"... the Old Testament warned against the temptations of the grape. But the Bible didn't have a bad word to say about the apple or even the strong drink that could be made from it."
From Michael Pollan's book,
"The Botany of Desire"
[Random House, New York, 2001]
It's time to get organized for your Thanksgiving feast. You'll need to stock the pantry, find a fresh, local turkey and enlist a volunteer or two to make pies. And don't forget the cider -- not just the wonderful sweet cider you find at the orchard, but the just-as-wonderful hard cider prized by our Colonial ancestors. Hard cider is a part of New England history and perfect for your Thanksgiving toast.
Cider might not have been served at the very first Thanksgiving, but early colonists brought apple seedlings with them from England. Before long, apple orchards were flourishing throughout New England.

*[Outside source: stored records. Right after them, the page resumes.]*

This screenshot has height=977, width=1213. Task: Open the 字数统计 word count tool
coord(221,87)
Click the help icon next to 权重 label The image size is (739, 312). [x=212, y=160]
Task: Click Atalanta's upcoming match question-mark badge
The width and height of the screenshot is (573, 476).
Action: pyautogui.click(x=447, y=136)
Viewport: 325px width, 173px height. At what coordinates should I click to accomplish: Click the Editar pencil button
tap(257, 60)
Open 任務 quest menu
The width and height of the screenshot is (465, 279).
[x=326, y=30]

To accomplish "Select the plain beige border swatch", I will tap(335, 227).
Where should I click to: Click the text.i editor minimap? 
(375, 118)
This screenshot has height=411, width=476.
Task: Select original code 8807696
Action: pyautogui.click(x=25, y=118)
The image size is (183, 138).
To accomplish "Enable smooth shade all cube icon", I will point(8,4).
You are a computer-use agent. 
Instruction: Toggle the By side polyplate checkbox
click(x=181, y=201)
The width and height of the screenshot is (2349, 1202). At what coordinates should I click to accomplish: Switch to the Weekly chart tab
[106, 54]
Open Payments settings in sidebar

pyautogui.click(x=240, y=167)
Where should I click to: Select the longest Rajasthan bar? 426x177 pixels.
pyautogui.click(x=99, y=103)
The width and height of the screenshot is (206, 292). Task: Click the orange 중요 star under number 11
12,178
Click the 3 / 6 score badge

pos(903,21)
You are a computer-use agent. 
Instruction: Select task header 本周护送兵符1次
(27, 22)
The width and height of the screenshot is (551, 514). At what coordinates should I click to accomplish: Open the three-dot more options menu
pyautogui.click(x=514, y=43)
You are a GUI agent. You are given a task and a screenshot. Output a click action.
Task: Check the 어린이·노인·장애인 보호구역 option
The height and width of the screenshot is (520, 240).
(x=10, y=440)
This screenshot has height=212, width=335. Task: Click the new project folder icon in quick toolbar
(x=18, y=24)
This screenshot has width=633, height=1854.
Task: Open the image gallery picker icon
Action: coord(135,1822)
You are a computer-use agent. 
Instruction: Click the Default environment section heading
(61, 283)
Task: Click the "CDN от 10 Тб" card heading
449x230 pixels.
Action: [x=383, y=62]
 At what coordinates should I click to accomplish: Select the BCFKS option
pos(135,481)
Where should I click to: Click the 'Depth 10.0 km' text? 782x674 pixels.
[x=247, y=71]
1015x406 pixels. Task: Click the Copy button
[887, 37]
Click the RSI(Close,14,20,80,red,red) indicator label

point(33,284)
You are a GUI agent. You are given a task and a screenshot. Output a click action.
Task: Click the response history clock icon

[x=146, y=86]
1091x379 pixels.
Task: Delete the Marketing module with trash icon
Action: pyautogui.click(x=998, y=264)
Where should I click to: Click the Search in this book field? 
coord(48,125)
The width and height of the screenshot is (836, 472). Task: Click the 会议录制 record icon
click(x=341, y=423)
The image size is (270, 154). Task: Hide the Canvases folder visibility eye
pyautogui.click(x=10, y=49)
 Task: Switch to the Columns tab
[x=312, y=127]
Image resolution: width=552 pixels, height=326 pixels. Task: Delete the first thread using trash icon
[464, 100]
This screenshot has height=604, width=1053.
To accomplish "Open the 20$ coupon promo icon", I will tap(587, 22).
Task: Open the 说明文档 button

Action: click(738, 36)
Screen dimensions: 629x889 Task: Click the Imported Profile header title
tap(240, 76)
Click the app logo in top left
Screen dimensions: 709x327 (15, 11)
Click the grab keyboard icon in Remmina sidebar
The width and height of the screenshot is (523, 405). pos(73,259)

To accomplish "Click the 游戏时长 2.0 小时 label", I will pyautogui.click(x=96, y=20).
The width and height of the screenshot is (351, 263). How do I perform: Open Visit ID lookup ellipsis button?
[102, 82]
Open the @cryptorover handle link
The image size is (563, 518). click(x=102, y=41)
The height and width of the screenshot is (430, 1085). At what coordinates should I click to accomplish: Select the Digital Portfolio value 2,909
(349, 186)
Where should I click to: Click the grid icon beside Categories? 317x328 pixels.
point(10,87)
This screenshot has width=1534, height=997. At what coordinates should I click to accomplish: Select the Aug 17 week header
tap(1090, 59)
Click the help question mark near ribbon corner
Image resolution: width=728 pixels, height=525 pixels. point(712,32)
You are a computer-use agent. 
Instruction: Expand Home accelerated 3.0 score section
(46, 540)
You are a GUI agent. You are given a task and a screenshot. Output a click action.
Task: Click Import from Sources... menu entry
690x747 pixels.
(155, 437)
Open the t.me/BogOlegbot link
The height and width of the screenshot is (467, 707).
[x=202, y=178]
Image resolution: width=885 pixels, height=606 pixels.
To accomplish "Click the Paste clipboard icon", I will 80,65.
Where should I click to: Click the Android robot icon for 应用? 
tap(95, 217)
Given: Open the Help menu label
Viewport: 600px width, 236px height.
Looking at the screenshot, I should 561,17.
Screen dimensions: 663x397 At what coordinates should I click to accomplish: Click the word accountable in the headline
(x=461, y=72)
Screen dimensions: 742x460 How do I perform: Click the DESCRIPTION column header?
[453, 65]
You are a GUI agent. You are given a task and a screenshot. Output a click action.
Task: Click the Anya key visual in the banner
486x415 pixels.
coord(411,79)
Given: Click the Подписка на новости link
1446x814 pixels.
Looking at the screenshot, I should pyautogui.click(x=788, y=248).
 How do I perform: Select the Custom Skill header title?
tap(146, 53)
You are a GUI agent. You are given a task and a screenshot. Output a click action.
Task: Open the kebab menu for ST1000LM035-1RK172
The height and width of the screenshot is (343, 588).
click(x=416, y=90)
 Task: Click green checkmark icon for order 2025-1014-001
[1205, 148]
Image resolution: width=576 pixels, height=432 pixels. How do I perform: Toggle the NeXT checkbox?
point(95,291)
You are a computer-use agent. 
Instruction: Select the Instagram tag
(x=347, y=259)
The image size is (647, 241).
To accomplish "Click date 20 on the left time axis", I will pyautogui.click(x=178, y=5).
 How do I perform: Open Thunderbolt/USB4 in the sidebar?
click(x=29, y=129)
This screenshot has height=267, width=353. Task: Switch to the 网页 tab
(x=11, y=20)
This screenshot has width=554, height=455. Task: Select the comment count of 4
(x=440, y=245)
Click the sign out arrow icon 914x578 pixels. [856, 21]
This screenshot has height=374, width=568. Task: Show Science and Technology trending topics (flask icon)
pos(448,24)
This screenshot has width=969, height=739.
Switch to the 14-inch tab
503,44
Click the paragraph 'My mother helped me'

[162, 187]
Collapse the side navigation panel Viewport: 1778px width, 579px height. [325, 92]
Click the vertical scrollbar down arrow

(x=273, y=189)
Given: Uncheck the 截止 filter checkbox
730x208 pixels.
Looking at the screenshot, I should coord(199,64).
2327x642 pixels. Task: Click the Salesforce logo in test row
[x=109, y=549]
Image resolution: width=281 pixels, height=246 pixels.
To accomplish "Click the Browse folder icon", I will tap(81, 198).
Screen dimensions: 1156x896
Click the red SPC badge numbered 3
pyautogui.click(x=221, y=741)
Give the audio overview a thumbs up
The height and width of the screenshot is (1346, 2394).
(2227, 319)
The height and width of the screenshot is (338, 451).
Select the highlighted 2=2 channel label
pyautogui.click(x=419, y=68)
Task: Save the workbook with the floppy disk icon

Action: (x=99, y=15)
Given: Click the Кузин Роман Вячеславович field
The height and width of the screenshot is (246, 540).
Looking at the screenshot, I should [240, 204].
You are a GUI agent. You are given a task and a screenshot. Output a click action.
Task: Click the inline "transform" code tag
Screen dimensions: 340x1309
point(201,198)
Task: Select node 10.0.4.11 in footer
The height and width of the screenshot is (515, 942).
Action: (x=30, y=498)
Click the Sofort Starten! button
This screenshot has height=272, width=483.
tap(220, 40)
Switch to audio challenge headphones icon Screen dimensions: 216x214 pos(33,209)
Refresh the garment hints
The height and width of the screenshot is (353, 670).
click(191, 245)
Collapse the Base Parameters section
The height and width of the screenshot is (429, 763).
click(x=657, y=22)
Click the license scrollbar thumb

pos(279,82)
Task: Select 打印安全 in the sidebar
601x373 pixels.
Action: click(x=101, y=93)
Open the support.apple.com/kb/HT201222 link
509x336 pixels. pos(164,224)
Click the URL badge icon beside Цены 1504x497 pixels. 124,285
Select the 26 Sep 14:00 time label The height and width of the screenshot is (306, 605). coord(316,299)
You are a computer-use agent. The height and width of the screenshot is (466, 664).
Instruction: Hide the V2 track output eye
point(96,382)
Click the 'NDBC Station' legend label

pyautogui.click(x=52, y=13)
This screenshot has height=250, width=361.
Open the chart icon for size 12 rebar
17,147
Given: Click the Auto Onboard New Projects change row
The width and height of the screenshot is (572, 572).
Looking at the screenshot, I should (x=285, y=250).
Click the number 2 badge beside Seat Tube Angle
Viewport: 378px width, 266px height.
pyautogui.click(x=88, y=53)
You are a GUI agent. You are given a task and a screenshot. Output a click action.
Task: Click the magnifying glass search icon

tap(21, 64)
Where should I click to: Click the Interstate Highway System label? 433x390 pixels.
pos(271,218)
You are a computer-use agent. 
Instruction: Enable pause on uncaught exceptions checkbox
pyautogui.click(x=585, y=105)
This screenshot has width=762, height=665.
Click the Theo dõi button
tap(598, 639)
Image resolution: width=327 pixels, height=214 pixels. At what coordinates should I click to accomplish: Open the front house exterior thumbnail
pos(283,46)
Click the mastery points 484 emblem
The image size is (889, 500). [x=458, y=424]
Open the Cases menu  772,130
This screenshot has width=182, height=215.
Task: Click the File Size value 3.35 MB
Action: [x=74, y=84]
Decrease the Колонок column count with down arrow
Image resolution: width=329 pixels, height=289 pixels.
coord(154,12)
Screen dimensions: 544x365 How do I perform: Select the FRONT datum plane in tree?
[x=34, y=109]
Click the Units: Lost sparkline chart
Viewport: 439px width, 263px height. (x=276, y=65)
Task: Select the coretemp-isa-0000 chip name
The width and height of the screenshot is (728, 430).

Unlike most present day orchards, the colonists grew most of their apples not for eating but for drinking.
A truly democratic libation, cider was enjoyed by young and old, rich and poor and downed at all times of the day and night because water was often unsafe to drink. Our second president, John Adams, drank it for breakfast, rough and ready farm hands quaffed it from huge tankards throughout the day and elegant ladies sipped it over dinner.
With an alcohol content of more than six percent, cider began its fall from grace during the Temperance Movement. Prohibition took the final toll. With no market for their sparkling brews, farmers chopped down their cider orchards and replaced them with eating and baking apples.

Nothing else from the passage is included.